Tuesday, August 11th, 2009

Not a week goes by that someone doesn’t say something stupid, then act surprised when they’re called on it.

Words are powerful communicators of what’s inside a person. And since our society has removed almost all barriers of decorum and appropriateness when it comes to saying what’s on our minds, some people reveal a lot more than they realize.

This is amusing on one hand, disappointing on another.

It is amusing when a tall, strapping executive barks rudely and loudly at some underling on a cell phone while putting cream in his coffee at a Starbucks counter. He probably thinks he looks pretty cool and sounds like a leader. I think he must have been one of those kids on the grade school playground who shook his fist at a foe and bellowed, “My Dad’s gonna beat up your Dad!”

It is disappointing because this guy believes that Starbucks or the airport or the sports bar or any other public place is his mobile office. His conversations trump ours simply by virtue of volume and outrageousness.

The coarse vulgarity of so much language in the public square reduces most of it to white noise. There’s a constancy to it that makes it unremarkable. But the blunt savagery of it over time has caused many people to harden against it. When people harden, they lose the ability to see what’s good or to appreciate things that are funny, kind, or caring.

It is embarrassing and shameful to listen to politicians berate each other. Instead of being statesmen and women, they behave more like belligerent toddlers unschooled in either critical thinking or effective communication. Do they realize how silly they look? Do they understand the power they have to reduce the quality of our lives by setting so sorry an example?

Does anyone remember the power of silence?
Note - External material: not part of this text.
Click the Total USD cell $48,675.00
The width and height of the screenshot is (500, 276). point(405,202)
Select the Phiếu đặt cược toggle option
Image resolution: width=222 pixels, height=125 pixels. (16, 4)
Or how effective a well-considered bit of communication can be not only in the moment it is issued, but long after the moment has passed? We teach others with our words and actions. Let’s take some time to consider the effects of our language, to think before we bray, and to choose words that deliver our intended meaning.

Let’s also pay close attention to what others are saying. When they utter nonsense, let’s ask questions about what they mean. Let’s start forcing one another to communicate more intelligently and with purpose. Not only would we contribute to a reduction in noise pollution, we would also start demonstrating a better way to live and work with others.